_Problem description_
The response must consist of the lines below from the one with "This screenshot has width=1080, height=703." through the one with "Choose the SSH", exactly as they appear and with both ends kept.

*** Opening Supplied entries ***

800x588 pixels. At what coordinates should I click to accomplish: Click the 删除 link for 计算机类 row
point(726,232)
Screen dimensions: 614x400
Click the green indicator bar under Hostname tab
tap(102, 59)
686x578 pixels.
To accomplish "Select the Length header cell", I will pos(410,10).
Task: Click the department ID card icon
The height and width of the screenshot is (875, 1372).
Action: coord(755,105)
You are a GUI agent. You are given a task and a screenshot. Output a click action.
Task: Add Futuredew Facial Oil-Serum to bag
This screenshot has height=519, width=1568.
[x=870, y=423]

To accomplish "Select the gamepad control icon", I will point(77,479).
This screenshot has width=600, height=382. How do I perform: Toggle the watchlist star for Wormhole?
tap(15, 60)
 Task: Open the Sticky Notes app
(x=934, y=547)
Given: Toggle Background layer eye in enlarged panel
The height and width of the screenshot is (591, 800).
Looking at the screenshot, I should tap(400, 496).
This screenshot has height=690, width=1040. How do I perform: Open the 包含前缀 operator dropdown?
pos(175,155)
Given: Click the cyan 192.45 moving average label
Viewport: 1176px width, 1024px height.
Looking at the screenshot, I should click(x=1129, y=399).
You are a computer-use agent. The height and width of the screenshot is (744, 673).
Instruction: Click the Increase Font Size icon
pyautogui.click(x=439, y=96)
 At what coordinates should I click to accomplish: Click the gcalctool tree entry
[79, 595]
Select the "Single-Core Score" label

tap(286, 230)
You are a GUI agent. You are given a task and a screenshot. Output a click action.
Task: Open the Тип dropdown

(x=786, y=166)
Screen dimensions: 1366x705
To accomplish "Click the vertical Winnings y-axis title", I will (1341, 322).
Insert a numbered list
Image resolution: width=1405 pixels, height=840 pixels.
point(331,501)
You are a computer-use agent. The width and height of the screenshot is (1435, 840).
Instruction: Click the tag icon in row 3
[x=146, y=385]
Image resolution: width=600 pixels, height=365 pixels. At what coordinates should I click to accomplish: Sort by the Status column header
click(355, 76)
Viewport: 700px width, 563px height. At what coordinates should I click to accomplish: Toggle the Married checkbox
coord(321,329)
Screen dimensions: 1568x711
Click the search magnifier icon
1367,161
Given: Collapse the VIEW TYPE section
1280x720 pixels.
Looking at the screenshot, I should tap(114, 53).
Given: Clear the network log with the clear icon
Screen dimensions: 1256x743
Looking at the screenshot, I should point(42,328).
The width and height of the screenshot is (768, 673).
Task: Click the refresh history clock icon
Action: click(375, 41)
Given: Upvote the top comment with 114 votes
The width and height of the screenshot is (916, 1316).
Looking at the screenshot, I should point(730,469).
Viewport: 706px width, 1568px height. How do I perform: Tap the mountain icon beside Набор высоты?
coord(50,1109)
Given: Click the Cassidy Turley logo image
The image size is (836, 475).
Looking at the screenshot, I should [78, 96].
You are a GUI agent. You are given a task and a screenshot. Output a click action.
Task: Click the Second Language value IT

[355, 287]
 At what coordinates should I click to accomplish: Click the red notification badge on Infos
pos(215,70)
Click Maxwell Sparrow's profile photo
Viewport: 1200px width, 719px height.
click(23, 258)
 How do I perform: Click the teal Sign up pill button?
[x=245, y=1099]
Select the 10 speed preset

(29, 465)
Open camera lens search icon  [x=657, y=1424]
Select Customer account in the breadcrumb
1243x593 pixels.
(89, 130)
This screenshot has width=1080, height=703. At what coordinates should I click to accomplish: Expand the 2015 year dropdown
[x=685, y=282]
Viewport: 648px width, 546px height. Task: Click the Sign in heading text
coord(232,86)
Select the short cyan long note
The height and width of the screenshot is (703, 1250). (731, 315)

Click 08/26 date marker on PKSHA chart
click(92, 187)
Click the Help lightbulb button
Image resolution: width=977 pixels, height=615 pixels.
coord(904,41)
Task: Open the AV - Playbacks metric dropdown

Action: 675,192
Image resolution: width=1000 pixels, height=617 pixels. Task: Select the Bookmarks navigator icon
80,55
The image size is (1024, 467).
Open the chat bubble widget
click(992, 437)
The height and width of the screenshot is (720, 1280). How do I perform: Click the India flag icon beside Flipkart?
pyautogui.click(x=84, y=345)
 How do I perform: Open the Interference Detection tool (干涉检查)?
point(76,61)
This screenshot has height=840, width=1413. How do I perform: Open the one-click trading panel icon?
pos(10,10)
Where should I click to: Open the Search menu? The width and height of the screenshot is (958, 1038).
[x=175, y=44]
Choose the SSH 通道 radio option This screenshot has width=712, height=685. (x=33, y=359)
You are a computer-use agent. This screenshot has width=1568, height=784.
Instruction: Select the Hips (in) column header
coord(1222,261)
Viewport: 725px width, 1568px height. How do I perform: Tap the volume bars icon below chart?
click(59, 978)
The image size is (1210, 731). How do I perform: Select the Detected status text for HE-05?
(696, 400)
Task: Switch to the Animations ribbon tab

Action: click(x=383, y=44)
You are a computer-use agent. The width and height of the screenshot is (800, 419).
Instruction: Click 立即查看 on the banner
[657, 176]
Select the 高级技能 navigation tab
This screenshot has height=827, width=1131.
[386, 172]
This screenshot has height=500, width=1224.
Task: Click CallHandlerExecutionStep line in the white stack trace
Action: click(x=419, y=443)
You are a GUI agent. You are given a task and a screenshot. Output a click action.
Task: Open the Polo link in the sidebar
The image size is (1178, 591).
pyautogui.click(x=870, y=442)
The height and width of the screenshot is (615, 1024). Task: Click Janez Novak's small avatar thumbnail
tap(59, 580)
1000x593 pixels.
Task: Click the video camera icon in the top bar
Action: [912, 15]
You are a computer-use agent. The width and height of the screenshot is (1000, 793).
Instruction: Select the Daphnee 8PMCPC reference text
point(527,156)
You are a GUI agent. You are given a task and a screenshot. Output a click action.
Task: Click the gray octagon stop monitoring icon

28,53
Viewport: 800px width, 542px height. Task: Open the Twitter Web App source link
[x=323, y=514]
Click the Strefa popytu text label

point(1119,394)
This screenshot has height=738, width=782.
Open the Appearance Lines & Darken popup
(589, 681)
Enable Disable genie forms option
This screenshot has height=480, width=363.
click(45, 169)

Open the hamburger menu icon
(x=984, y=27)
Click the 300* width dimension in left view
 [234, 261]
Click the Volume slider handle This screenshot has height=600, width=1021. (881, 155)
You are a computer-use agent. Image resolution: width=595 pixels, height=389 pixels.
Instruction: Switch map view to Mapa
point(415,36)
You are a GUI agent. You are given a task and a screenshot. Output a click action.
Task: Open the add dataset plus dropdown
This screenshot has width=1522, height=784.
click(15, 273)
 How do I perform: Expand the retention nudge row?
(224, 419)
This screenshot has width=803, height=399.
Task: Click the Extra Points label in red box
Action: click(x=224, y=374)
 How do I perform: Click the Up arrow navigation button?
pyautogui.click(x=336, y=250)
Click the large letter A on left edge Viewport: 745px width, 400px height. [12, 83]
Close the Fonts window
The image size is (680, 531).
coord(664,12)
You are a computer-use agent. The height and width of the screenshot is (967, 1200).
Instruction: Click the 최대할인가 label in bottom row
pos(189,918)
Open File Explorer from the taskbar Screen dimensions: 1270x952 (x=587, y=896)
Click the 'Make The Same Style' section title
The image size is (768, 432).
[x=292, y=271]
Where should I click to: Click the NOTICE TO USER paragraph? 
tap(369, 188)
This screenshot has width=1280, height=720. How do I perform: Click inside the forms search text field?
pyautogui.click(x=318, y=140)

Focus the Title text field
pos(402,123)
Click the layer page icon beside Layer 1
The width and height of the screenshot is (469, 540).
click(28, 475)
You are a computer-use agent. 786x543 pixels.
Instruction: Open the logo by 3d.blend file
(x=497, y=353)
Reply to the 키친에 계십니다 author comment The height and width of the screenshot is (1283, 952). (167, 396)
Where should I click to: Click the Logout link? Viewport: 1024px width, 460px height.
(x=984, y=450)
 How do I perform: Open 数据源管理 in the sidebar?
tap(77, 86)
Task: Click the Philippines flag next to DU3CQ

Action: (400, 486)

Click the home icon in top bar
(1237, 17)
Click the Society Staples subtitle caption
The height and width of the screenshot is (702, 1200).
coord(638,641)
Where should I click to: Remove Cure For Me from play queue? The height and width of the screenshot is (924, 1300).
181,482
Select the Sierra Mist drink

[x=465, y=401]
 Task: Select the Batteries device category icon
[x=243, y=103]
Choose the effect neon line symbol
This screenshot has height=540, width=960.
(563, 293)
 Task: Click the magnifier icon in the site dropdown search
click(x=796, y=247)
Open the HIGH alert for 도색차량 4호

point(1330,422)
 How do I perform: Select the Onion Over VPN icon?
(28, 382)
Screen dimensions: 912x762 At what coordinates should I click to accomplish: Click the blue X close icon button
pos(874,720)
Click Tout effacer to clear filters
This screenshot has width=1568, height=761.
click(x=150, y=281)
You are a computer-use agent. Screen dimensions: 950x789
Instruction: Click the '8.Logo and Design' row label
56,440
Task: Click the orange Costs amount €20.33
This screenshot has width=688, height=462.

*** Closing Supplied entries ***

_Solution to this task_
This screenshot has width=1080, height=703. At what coordinates should I click to accomplish: Expand the 2015 year dropdown
[x=685, y=282]
Viewport: 648px width, 546px height. Task: Click the Sign in heading text
coord(232,86)
Select the short cyan long note
The height and width of the screenshot is (703, 1250). (731, 315)

Click 08/26 date marker on PKSHA chart
click(92, 187)
Click the Help lightbulb button
Image resolution: width=977 pixels, height=615 pixels.
coord(904,41)
Task: Open the AV - Playbacks metric dropdown

Action: 675,192
Image resolution: width=1000 pixels, height=617 pixels. Task: Select the Bookmarks navigator icon
80,55
The image size is (1024, 467).
Open the chat bubble widget
click(992, 437)
The height and width of the screenshot is (720, 1280). How do I perform: Click the India flag icon beside Flipkart?
pyautogui.click(x=84, y=345)
 How do I perform: Open the Interference Detection tool (干涉检查)?
point(76,61)
This screenshot has height=840, width=1413. How do I perform: Open the one-click trading panel icon?
pos(10,10)
Where should I click to: Open the Search menu? The width and height of the screenshot is (958, 1038).
[x=175, y=44]
Choose the SSH 通道 radio option This screenshot has width=712, height=685. (x=33, y=359)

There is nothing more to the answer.